All of the scores of the 2 lowest overall scoring gymnasts from each team were dropped from the team's overall scores.

Two different vaults were performed, however they were reported as one score, so in the table above, the vault score is included neither with the compulsory nor voluntary totals nor those respective rankings for the individual gymnasts.

Competitors are listed above in the same order that they were listed in the team results in the Official Olympic Report, for the sake of easier fact-checking.

Footnotes:

† = As previously noted, there is an apparent computational error relevant to the bronze medal on the rings apparatus.
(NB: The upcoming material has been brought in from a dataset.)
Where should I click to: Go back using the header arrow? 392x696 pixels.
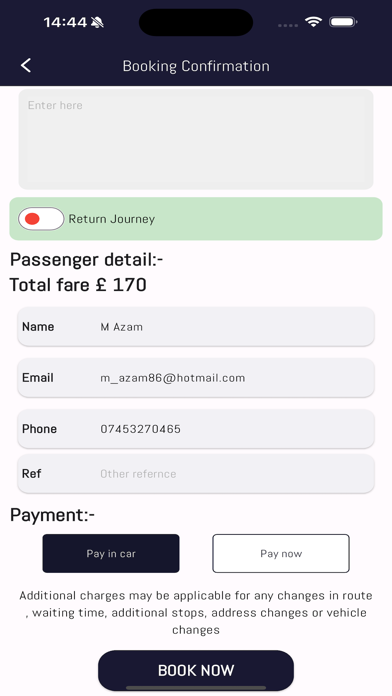click(x=26, y=66)
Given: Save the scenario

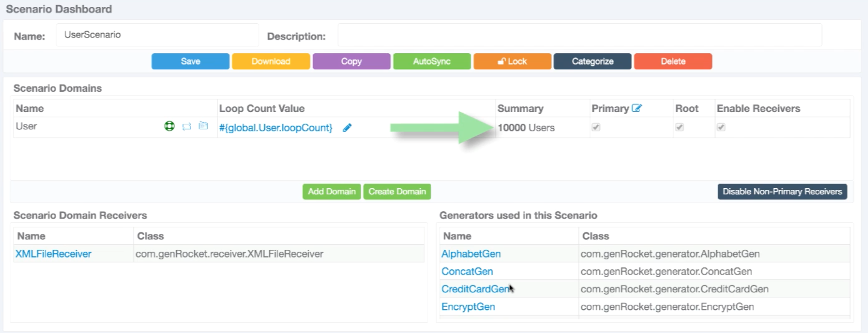Looking at the screenshot, I should (x=191, y=62).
The compulsory and voluntary scores, on this apparatus, of 4th place finisher (and eventual Olympic All-Around Champion from 1932), Romeo Neri of Italy, were reported in the team contest report as being 28.25 and 27.75, respectively, for a total of 56.00. The compulsory and voluntary scores, on this apparatus, of the bronze medalist, eventual repeat World All-Around Bronze Medalist (from 1930 and 1934) and eventual 1930 World Champion on Rings, Emanuel Löffler of Czechoslovakia, were reported in the team contest report as being 27.25 and 28.25, respectively, for a total of 55.50. However, in the Rings individual standings, Löffler's total apparatus score was listed at 56.50, instead of 55.50, which placed him in bronze medal position ahead of Neri whose total apparatus score was reported consistently. As previously noted, "[Löffler’s] score [of 55.50, rather than 56.50] is consistent with the individual all-around and team all-around scores for Löffler and Czechoslovakia", therefore, the overall weight of evidence points to Neri's score as the proper one for the bronze medal position.
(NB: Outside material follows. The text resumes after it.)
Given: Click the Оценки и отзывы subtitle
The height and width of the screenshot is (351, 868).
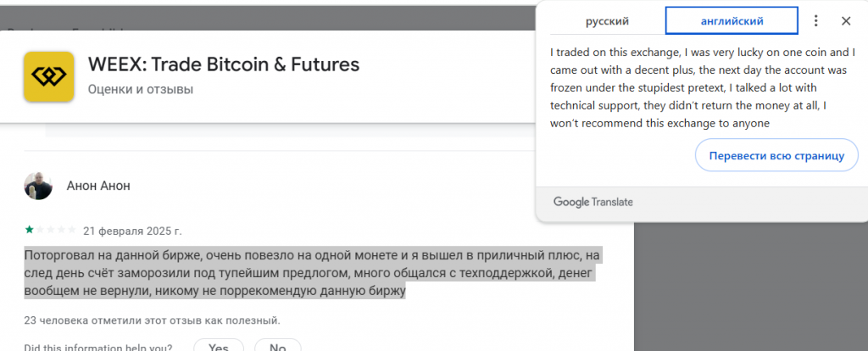Looking at the screenshot, I should click(x=141, y=89).
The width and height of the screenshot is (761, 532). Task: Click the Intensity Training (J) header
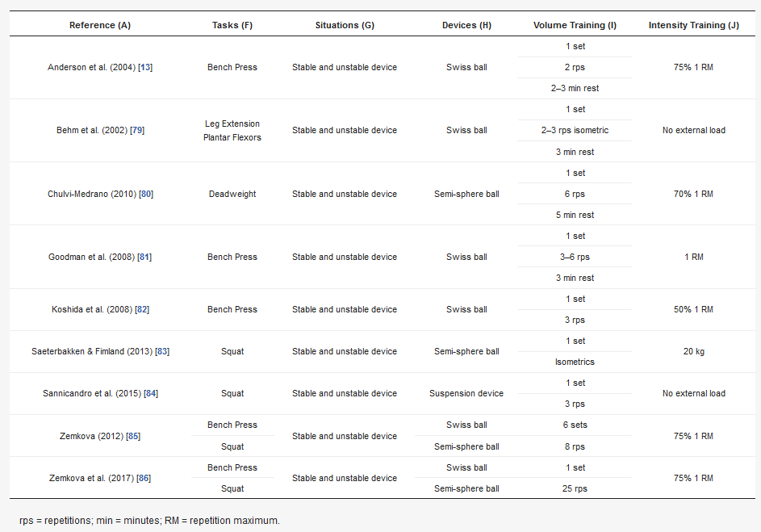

†† = There were apparent computation errors for 2 of the 5 individuals who were ranked 19th-23rd in the General Individual Classification (their older terminology for what is now generally referred to as the "all-around"), affecting 4 of the 5 individuals who were ranked 19th-23rd. The scores that were reported for them in the team competition, upon which all other individual standings and individual medal awards were based, were apparently computed inconsistently from the team competition to the General Individual Classification Standings:

- 19th place, from Finland, Martti Uosikkinen's 233.875 points in the team competition were reported in the General Individual Classification as being 231.875, putting him in 23rd place.
- 20th place, from Czechoslovakia, Bedřich Šupčík's scores were reported consistently.
- 21st place, from Italy, Mario Lertora's 232.875 points in the team competition were reported in the General Individual Classification as being 233.375, putting him in 19th place.
- 22nd place, from Hungary, István Pelle's 232.500 points were reported consistently, but the above inconsistencies had him in 21st place.
- 23rd place, from France, André Lemoine's 232.000 points were reported consistently, but the above inconsistencies had him in 22nd place.
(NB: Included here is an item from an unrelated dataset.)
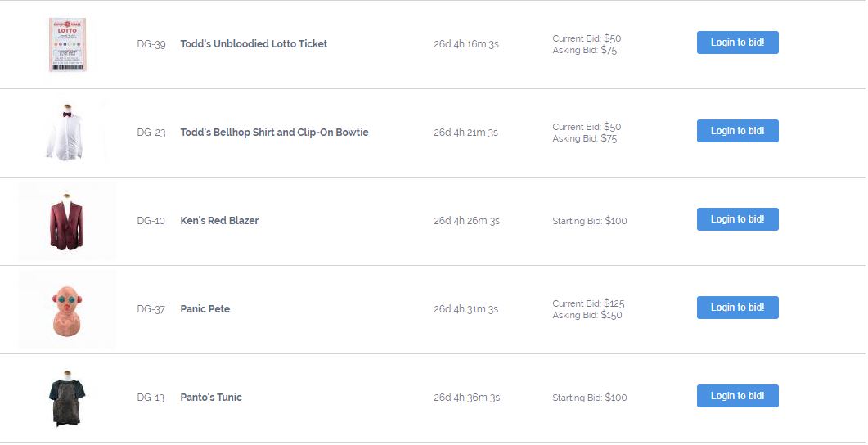Login to bid on the Lotto Ticket

pos(737,43)
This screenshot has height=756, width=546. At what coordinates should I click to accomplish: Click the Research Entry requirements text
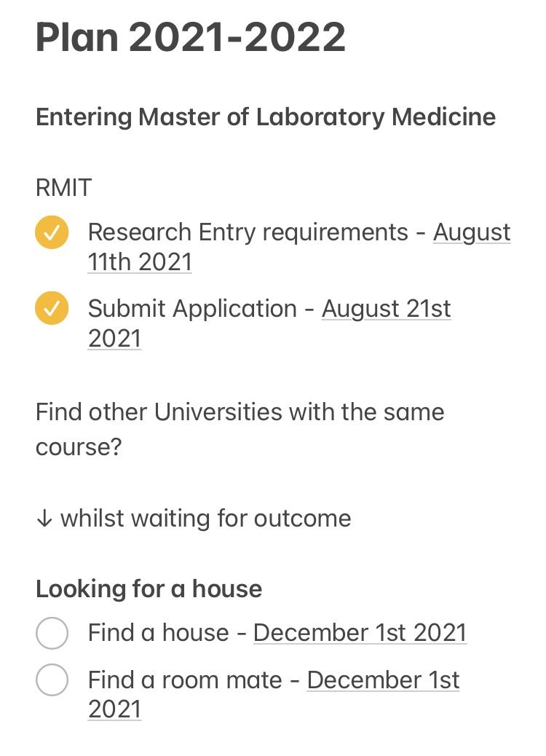[x=248, y=232]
††† = Finland's team totals for the first 3 listed (of 5) apparatuses reflect inconsistencies in calculations. Dropping the scores of their two lowest overall scorers, Kalervo Kinos and Birger Stenman, yields 274.500 points on Pommel horse, 306.000 points on Rings, and 314.500 points on the Horizontal bar, rather than the reported 265.500 points, 303.000 points, and 324.500 points, respectively. However, the overall total point discrepancy between those calculations and those that were reported would not have altered their final team ranking.